I don't claim to completely understand what's going on with the hardware here, but it is annoying to me that the *number* of texture fetches is often so important - it really restricts one's choice of algorithms.

OpenGL guy · Jul 7, 2007

AndyTX said:
I'm not totally convinced of that... particularly with 1-component formats (like standard shadow mapping) I find myself more often limited by total *number* of texture fetches rather than bandwidth, etc. Even on cards with stupidly large amounts of bandwidth, performance is barely increased, whereas performing fewer texture fetches generally improves performance much more, even if the same amount of data is being fetched.

This is true. Shader and textures units are designed to hide latency. Fetching one component when the HW is designed to cover the latency of four likely won't make much difference in performance. Also note that, in general, texture lookups in the shader can't be optimized whereas math can be.

I don't claim to completely understand what's going on with the hardware here, but it is annoying to me that the *number* of texture fetches is often so important - it really restricts one's choice of algorithms.

See above.

Records of locating words and elements
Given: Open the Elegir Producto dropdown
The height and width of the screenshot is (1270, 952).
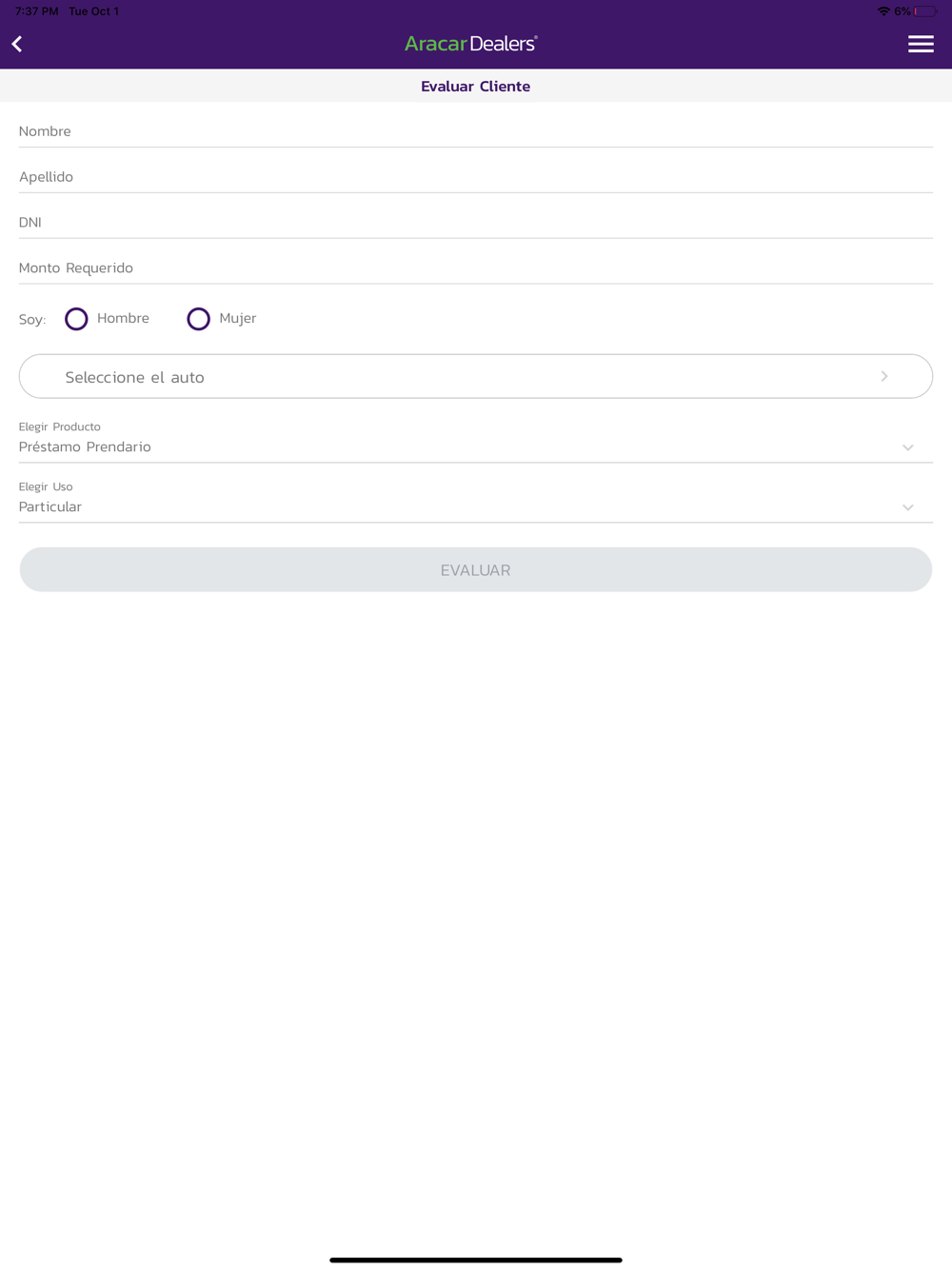Looking at the screenshot, I should (x=475, y=446).
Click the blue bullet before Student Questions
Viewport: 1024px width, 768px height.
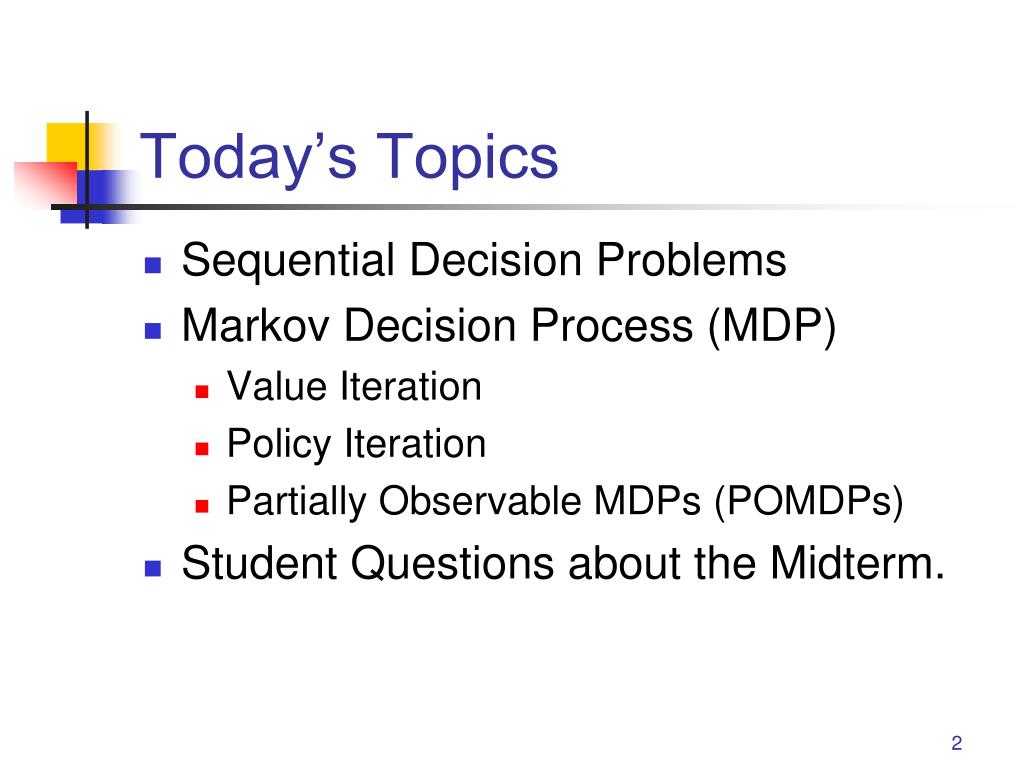(153, 568)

**THE REQUEST**. Write the next part of the forum thread on texture fetch counts, continuing after its final line.

**EXERCISE ANSWER**.
Jawed · Jul 7, 2007

AndyTX said:
I'm not totally convinced of that... particularly with 1-component formats (like standard shadow mapping) I find myself more often limited by total *number* of texture fetches rather than bandwidth, etc. Even on cards with stupidly large amounts of bandwidth, performance is barely increased, whereas performing fewer texture fetches generally improves performance much more, even if the same amount of data is being fetched.

Ah, I was under the impression that shadow map resolution and number of lights/radius/direction is causing a fillrate bottleneck in games with shadows and that's the primary bottleneck for shadowing.

This is particularly evident with Fetch4... if it was just about bandwidth, there would be no need for Fetch4 at all. However the performance difference that it makes is quite pronounced, although my guess is that it would be less so on NVIDIA hardware (perhaps why they don't support it).

I'd forgotten about fetch4. Do you have an HD2900XT now or is this on X1k?

Potentially stupid question: do PCF and fetch4 run at the same speed (if you have an HD2900XT) - I presume it's the same number of fetches, and then it's down to the ALU capability of HD2900XT, which I presume is fast enough to make fetch4 fetch-bound.

On R580:

http://www.beyond3d.com/content/reviews/2/4

The biggest difference with fetch4 there is with the 12-tap filter, which more than doubles performance. Interestingly the 12-tap fetch4 filter is approximately the same performance as the 8x8 fetch4 filter - which is performing 16 fetches - so the math seems to be an overhead there.

I wonder if anyone's got results for that app running on HD2900XT.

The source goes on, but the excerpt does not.